Constructive reality vs. destructive fantasy

I have recently been reading various books on Constructive Living and Morita Therapy, and doing various awareness exercises associated with the movement.

I have recently been reading various books on Constructive Living and Morita Therapy, and doing various awareness exercises associated with the movement.

Morita Therapy is often referred to as Japanese psychology as it was developed by Shoma Morita. It has been shown to be effective for dealing with neuroses.

Constructive Living is an Americanized version of Morita Therapy, primarily developed by Dr. David Reynolds. The process focuses on being in the present, dealing with reality, having a purpose, and doing what needs to be done.

In working through their materials, I am more and more appalled at the messages I see in advertising on television – the most pronounced being that of LottoMax.

It makes me wonder about our society’s addiction to destructive fantasy. Perhaps a dose of constructive reality would be the cure.

You may have seen the LottoMax ad. One fellow is in a helicopter, another is in a speed boat. They are playing a very expensive form of hide-and-seek in some barren Grand Canyon-type river basin. Do I recall the slogan correctly as “live your dream?” What?

Is that a message we want to send ourselves? That we should dream of winning (by luck only, not effort) millions of dollars so that we can squander them on an expensive playground for a momentary thrill?

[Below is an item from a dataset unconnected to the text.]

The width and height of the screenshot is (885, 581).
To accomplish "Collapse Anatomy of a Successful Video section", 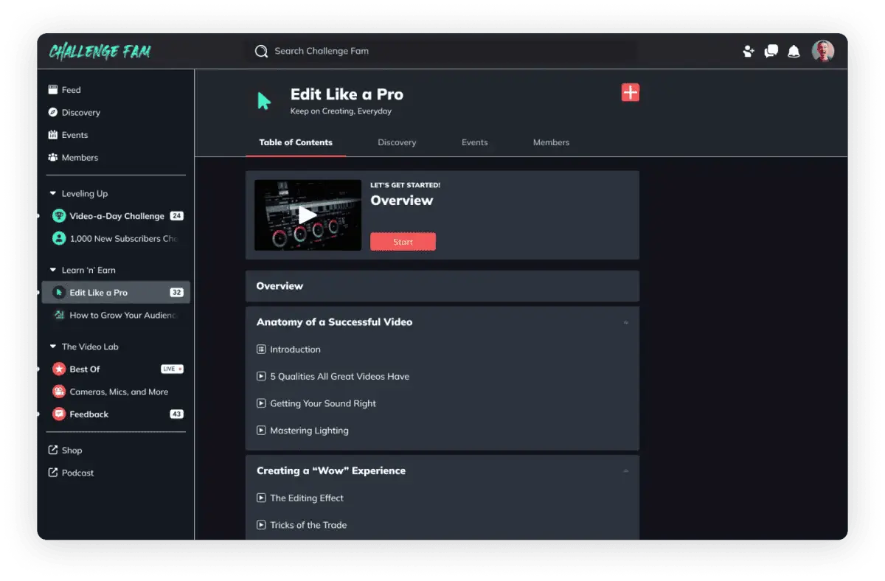I will [625, 322].
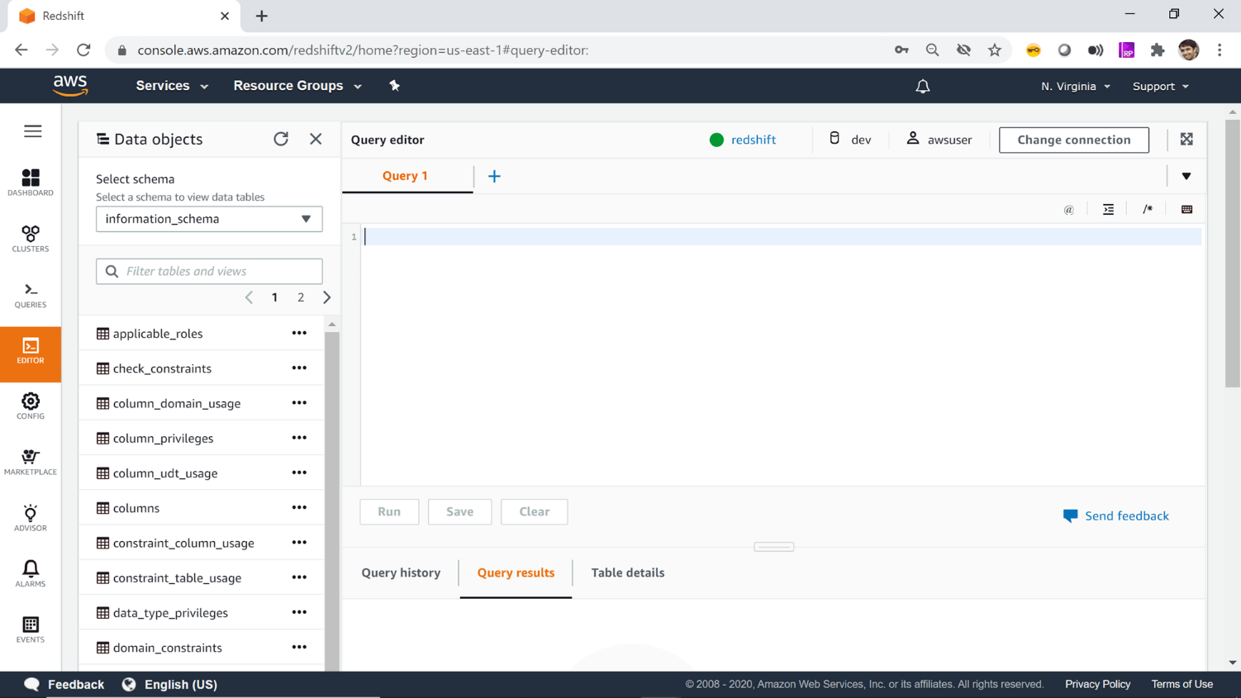Click the filter tables search field
This screenshot has width=1241, height=698.
click(x=208, y=271)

With social messages like that, no wonder we have problems with homelessness, addictions, and people who seem to be unable to take responsibility for themselves. We have a society of worker/citizens who don’t want to take responsibility either. They think the government should take care of the problem. And even the government doesn’t want that job.

It makes me think of Andrew Carnegie every time I see a lotto ad.

Carnegie was born into a dirt poor family of Scottish weavers in 1835. The family shared a small one roomed cottage with another family of Scottish weavers. How is that for affordable housing?

When economic disaster struck and the country was in starvation, his family moved to the U.S. He then began his legendary rise from pauper to one of the wealthiest men in America – through hard work, dedication and reading.

His idea of winning the lotto was getting a job that required him to work six days a week, 12 hours a day and earn $1.20 a week in salary. To better his circumstances he learned to read.

As he became wealthy, he also began to give it away to good causes – the principle cause being that of establishing public libraries, 125 of which were built in Canada. Calgary’s Memorial Park Library is one and so is the Edmonton Public Library (though that original building was demolished).

Carnegie lived his dream – not through a lotto win, but through real, hard work. When he’d achieved his dream of financial success, he lived another dream – giving a hand up to millions of people, generations of people, by giving them access to the vast stores of knowledge, accumulated through centuries of human civilization. He was paying back a favour that had lead to his own success.

Now, thanks to Carnegie, a world of learning is all yours for the nominal price of a library card and the personal effort of learning to read.

One of his quotes was: “Teach a man to be a good citizen and you have solved the problem of life.”

Are we doing that?

Are we teaching our children to deal with reality in a constructive way?

Morita Therapy challenges the western view that ‘feelings’ are so very important. Morita says feelings come and go and are therefore unreliable. But taking action is real. Doing something to solve the problem or change the situation is the important thing. Accept the feelings and get on with the action.

However, we have an attachment to destructive fantasy – the thrill of the moment. This is what we promote in car ads, lotto ads, fashion ads, food ads. Thrill is a feeling, not an accomplishment.

At so many levels in society, the impulse for the thrill, coupled with the ‘me-first’ lotto winner’s attitude toward life are destroying us.

What if lotto ads featured lucky winners investing in business, starting a training program – being good citizens and good role models? What if we modeled good citizenship and accomplishment instead of thrill seeking and luck?

Shouldn’t we, as a society, promote and honor the step-by-step creation of a long-term legacy (whether grand or simple and dignified) of a life well-lived?

Be constructive. Deal with reality. Accept your feelings – good or bad and press on.

Define it: What is your purpose today? Then, do what needs to be done.

Michelle Stirling-Anosh is a Ponoka freelance columnist.